BRIEF
Look through the entries. Copy each line that has the word "will".

PROVIDED ENTRIES
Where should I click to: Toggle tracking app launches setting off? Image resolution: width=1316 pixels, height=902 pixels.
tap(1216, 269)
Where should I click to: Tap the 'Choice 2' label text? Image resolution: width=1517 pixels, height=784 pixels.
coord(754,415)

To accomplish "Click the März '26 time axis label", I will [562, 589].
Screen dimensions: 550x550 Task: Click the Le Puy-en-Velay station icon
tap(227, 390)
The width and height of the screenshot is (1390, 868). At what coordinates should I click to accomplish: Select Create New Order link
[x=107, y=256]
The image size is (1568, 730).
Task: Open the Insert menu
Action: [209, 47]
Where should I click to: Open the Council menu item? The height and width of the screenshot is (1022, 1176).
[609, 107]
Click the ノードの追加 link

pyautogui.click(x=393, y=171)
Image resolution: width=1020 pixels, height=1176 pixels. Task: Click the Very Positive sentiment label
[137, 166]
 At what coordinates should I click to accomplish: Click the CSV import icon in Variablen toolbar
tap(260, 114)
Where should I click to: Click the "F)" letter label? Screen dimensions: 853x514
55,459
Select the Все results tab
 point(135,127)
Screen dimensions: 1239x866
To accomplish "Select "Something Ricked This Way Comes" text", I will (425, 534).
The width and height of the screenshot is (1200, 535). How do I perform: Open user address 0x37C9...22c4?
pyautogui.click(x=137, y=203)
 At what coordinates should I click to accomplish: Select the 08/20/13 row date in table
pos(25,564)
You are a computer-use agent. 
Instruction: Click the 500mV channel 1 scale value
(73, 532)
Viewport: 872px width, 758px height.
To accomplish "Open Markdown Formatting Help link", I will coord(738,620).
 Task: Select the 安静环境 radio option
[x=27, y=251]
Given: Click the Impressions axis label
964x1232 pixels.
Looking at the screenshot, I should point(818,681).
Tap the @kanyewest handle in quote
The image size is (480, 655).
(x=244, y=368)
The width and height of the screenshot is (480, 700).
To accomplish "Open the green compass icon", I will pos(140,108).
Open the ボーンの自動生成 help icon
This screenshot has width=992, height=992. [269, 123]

RESULT OF THIS TASK
To accomplish "Click the März '26 time axis label", I will [562, 589].
To accomplish "Select "Something Ricked This Way Comes" text", I will (425, 534).
To accomplish "Open Markdown Formatting Help link", I will coord(738,620).
To accomplish "Open the green compass icon", I will pos(140,108).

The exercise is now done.